= Intergalactic travel =

Hypothetical travel between galaxies

Intergalactic travel is the hypothetical travel between galaxies. Because the Milky Way and its closest neighbors are separated by millions of light-years, any such venture would also require millions of years based on our current understanding of physics. The technology required to travel between galaxies is far beyond humanity's present capabilities, and currently only the subject of speculation, hypothesis, and science fiction.

==Possible methods==

===Hypervelocity stars===

Theorized in 1988, and observed in 2005, hypervelocity stars move faster than the escape velocity of the Milky Way, and are traveling out into intergalactic space. There are several theories for their existence. One of the mechanisms would be that the supermassive black hole at the center of the Milky Way ejects some stars from the galaxy at a rate of about one every hundred thousand years. Another theorized mechanism might be a supernova explosion in a binary system. Intergalactic travel using these stars would involve entering into an orbit around them and waiting for them to reach another galaxy.

━━━

Requirement 1:
According to the intergalactic travel text, in what year were hypervelocity stars first observed?
Requirement 2:
Reproduce the intergalactic travel text between "Intergalactic travel is" and "and science fiction.", inclusive.
Requirement 3:
List every subject that the intergalactic travel text says the needed technology is currently limited to.

Data extract:
━━━

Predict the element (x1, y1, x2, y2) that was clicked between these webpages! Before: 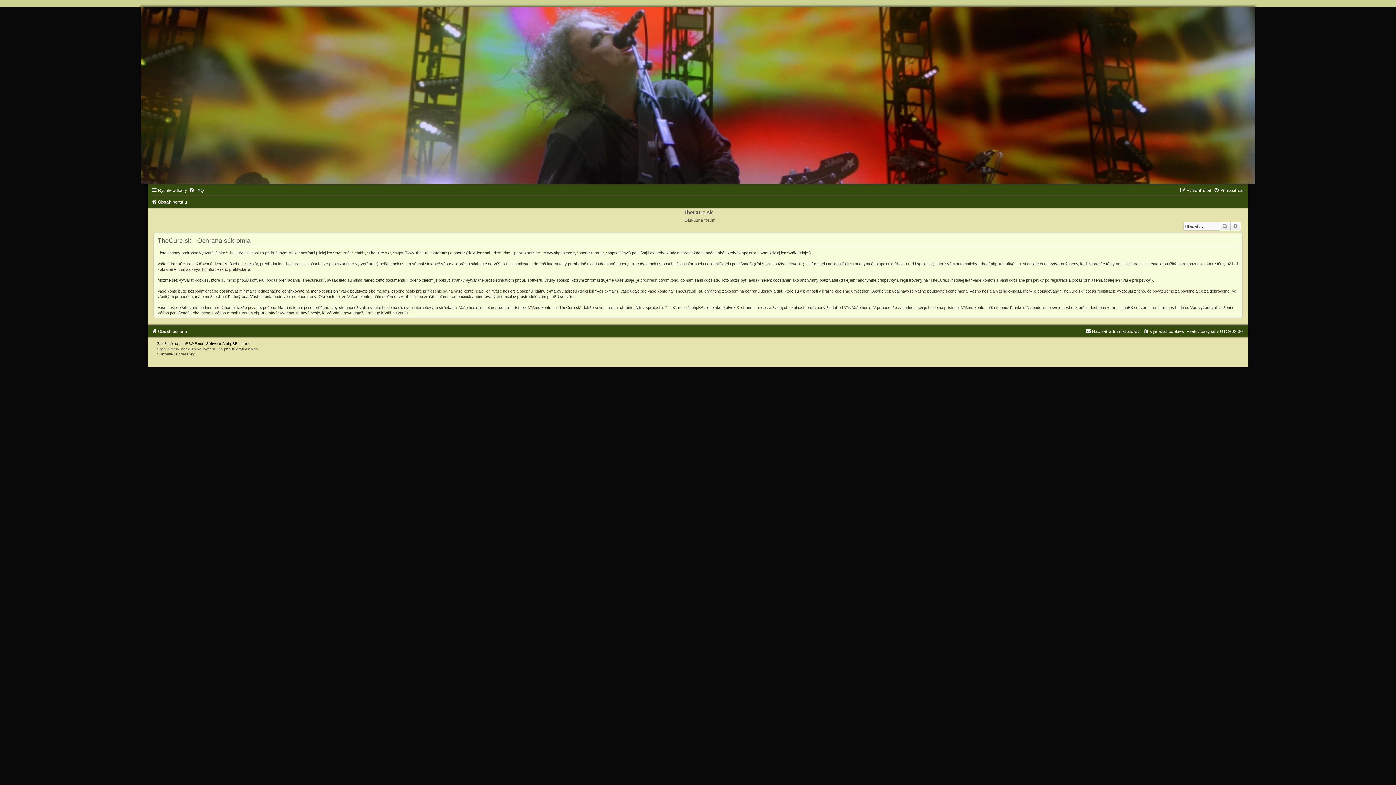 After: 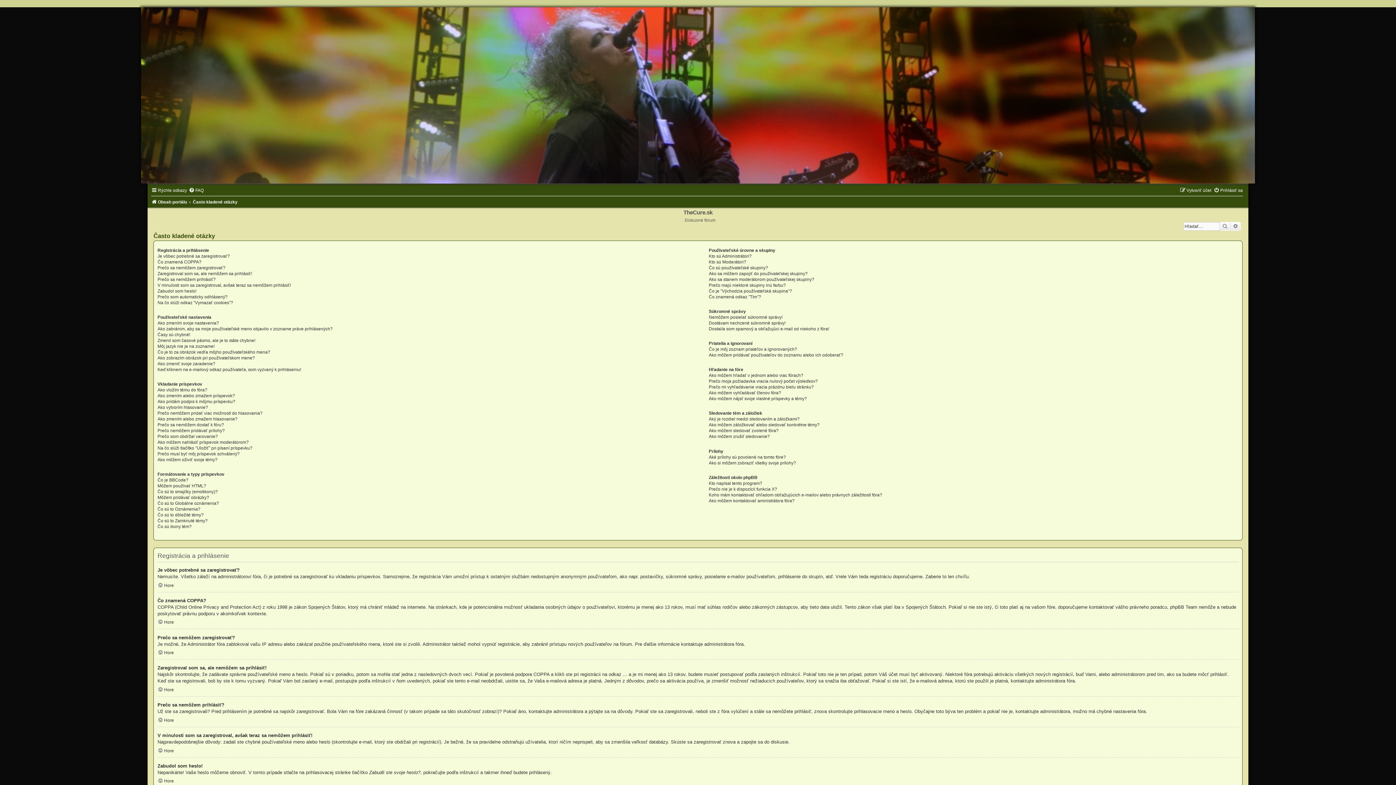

━━━

Task solution 1:
2005

Task solution 2:
Intergalactic travel is the hypothetical travel between galaxies. Because the Milky Way and its closest neighbors are separated by millions of light-years, any such venture would also require millions of years based on our current understanding of physics. The technology required to travel between galaxies is far beyond humanity's present capabilities, and currently only the subject of speculation, hypothesis, and science fiction.

Task solution 3:
speculation, hypothesis, science fiction